Three Hidden Costs Nobody Talks About
I've broken down my own screw-ups into three categories of hidden costs. If you're evaluating a cheap quote, I'd argue you should check all three before signing off.
1. The Time Tax of Verification
When you buy from a vendor you haven't worked with—or one whose price is notably lower—you naturally want to verify the goods. That means extra time on incoming inspection, testing samples, maybe even re-measuring every piece. That time isn't free. It's a tax on your internal resources.
In our company, we calculated that verifying a new budget vendor adds an average of 1.5 hours per order for a senior technician. That's around $75 in direct labor cost. Combine that with the production delay, and the “savings” disappear fast.
2. The Relationship Discount You Lose
Take this with a grain of salt, because it's hard to quantify—but I believe there's a real cost to switching vendors frequently. Established vendors learn your preferences. They know you need consistent lead times or that you’ll forgive a minor defect if they replace it fast. With a new budget vendor, you start from zero. That rapport has real value, especially when you're on a tight deadline.
3. The Embarrassment Tax
This one is harder to measure, but it matters. When your order shows up wrong—or when the client's installation gets delayed because the parts don't fit—that hits your reputation. Your team loses confidence in your purchasing. Your project manager gets annoyed. And the client remembers that your company was the one who made the mistake. That's not a line item on an invoice, but it has a cost.
But Isn't Everyone Trying to Save Money?
Fair question. And, honestly, I get it. Budgets are real. No one wants to waste money.
But here's the thing: saving money and buying cheap are not the same thing. Saving money means optimizing the total cost of the project. Buying cheap means minimizing the price you pay upfront. And those two goals often conflict.
I'm not 100% sure when the industry started equating “lowest bid” with “smart buyer,” but I think it's a red flag. A truly smart buyer evaluates total cost: the product price, plus shipping, plus potential rush fees, plus the cost of any reorders, plus the internal labor needed to fix issues. That's the real number.

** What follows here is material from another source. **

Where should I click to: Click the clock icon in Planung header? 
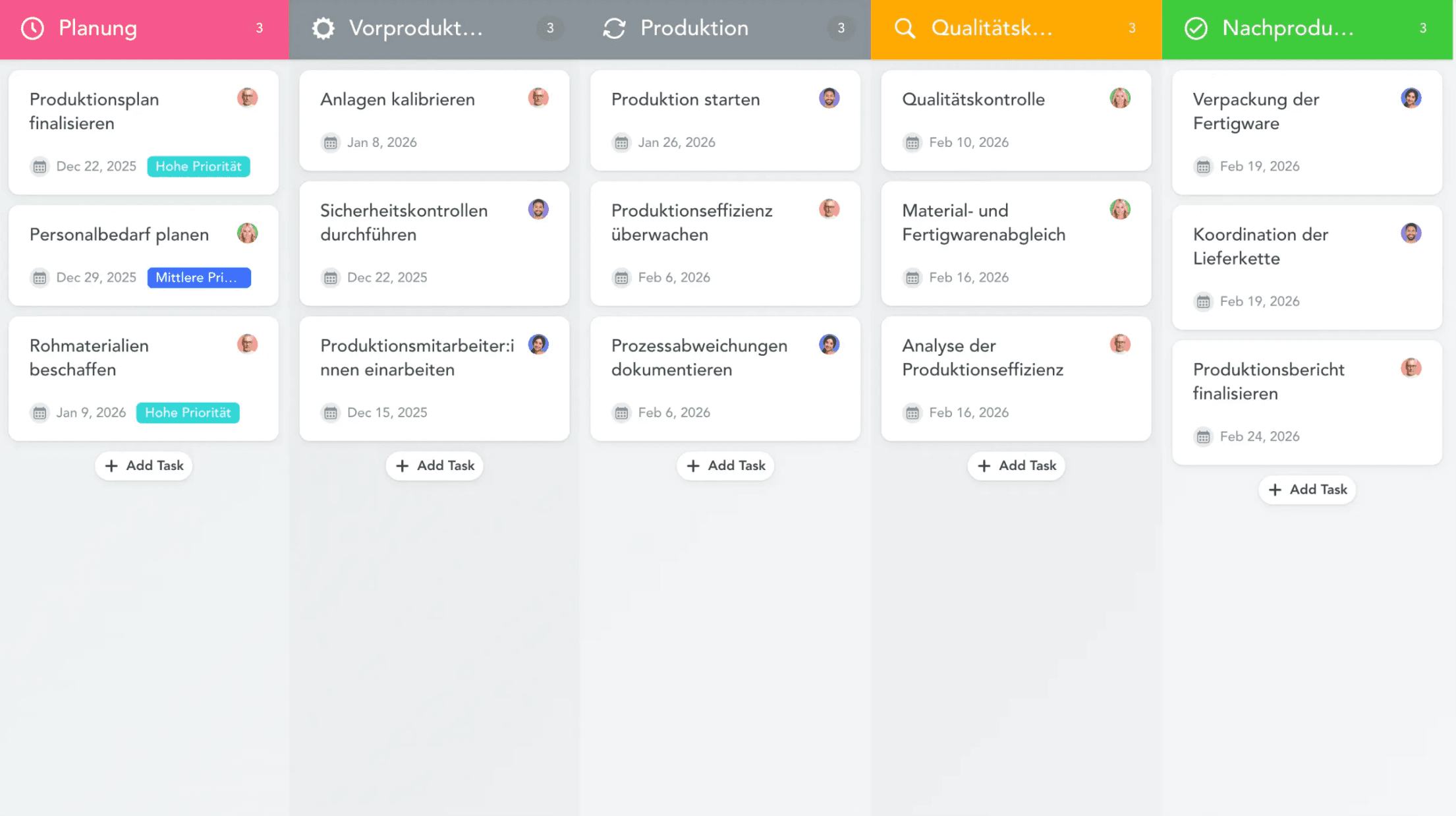[x=32, y=28]
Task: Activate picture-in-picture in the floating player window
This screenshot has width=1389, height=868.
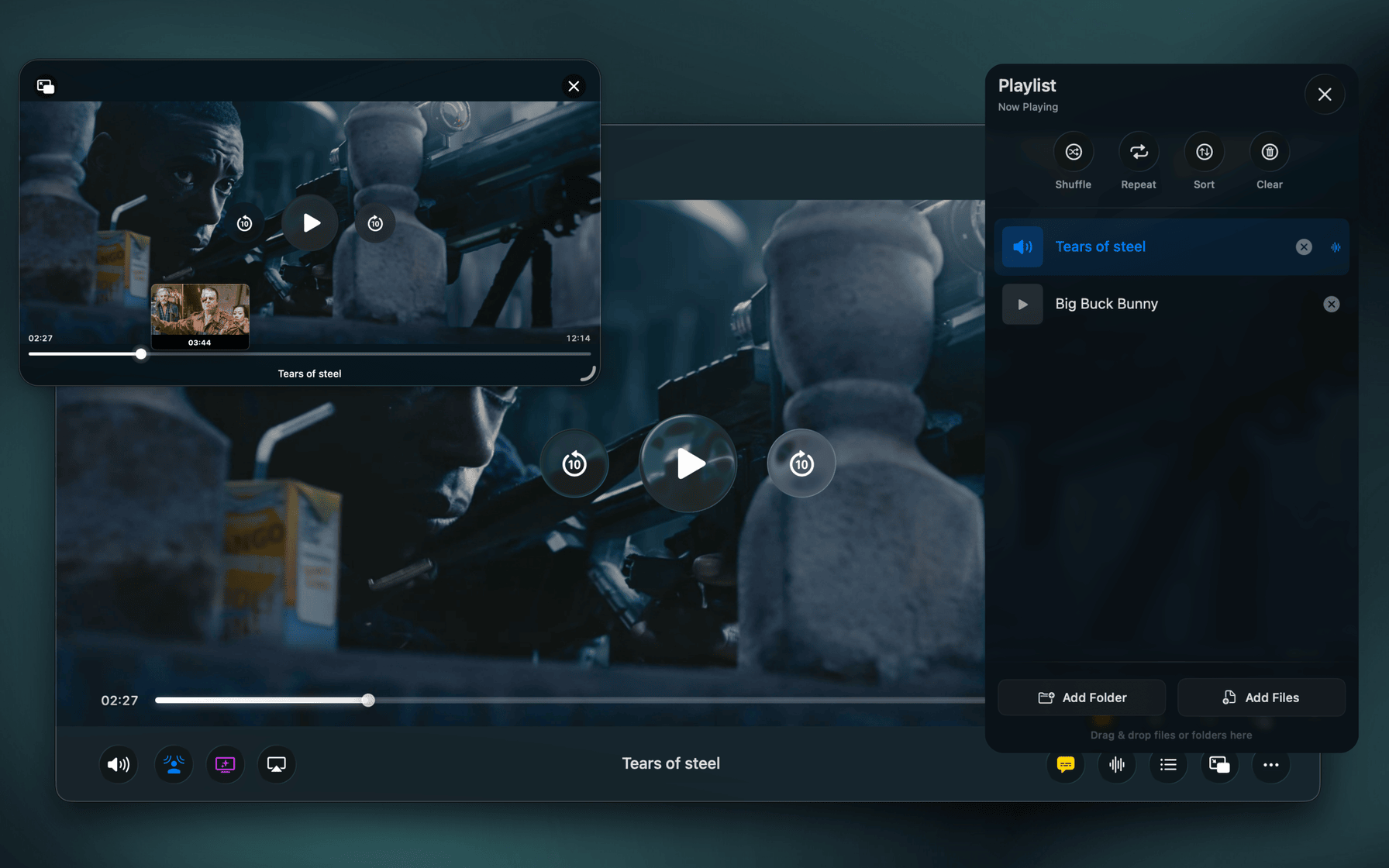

I've been part of projects where the premium vendor—at 15% higher upfront cost—ended up being way cheaper in total because nothing went wrong. Zero reorders, zero delays, zero embarrassing phone calls. That's the value I care about.
Bottom Line: Price Is a Signal, Not a Strategy
Don't get me wrong—I'm not saying you should ignore price. That would be irresponsible. What I'm saying is that treating the lowest price as your primary decision criteria is a mistake I've made, and I've watched others make, more often than not.
The best procurement decisions, in my experience, come from asking different questions. Instead of “Who’s cheapest?” ask “Who can deliver the right spec, on time, with the least risk of problems?” That’s the framework that’s saved me from repeating my own dumbest mistakes.
Roughly speaking, I'd estimate that chasing the lowest quote has cost us more in 60% of cases over the past five years. That's not a small number. And it’s why I’ll keep maintaining that checklist.
If you’re sourcing fencing, steel, or elevator components, I hope you avoid my early-career fumbles. The cheapest quote might look good on paper. But the real cost comes later.